**Exercise directions:** Output the data that follows, keeping every line identical.

[Records drawn from a dataset]
----

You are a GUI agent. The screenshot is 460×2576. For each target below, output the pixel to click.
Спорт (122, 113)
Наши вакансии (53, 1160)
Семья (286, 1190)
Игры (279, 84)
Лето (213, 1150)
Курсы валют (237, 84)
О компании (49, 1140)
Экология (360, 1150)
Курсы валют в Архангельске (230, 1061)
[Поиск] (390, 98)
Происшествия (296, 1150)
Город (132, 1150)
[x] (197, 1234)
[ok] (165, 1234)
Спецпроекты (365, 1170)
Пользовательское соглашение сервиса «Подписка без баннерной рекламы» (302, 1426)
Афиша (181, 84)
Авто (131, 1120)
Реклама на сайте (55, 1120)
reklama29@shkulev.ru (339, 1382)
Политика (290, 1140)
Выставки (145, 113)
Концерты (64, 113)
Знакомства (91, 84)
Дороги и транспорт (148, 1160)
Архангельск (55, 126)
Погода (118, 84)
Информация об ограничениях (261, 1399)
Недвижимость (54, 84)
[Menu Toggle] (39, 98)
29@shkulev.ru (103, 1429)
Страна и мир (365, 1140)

----

**Final answer:**
You are a GUI agent. The screenshot is 460×2576. For each target below, output the pixel to click.
Спорт (122, 113)
Наши вакансии (53, 1160)
Семья (286, 1190)
Игры (279, 84)
Лето (213, 1150)
Курсы валют (237, 84)
О компании (49, 1140)
Экология (360, 1150)
Курсы валют в Архангельске (230, 1061)
[Поиск] (390, 98)
Происшествия (296, 1150)
Город (132, 1150)
[x] (197, 1234)
[ok] (165, 1234)
Спецпроекты (365, 1170)
Пользовательское соглашение сервиса «Подписка без баннерной рекламы» (302, 1426)
Афиша (181, 84)
Авто (131, 1120)
Реклама на сайте (55, 1120)
reklama29@shkulev.ru (339, 1382)
Политика (290, 1140)
Выставки (145, 113)
Концерты (64, 113)
Знакомства (91, 84)
Дороги и транспорт (148, 1160)
Архангельск (55, 126)
Погода (118, 84)
Информация об ограничениях (261, 1399)
Недвижимость (54, 84)
[Menu Toggle] (39, 98)
29@shkulev.ru (103, 1429)
Страна и мир (365, 1140)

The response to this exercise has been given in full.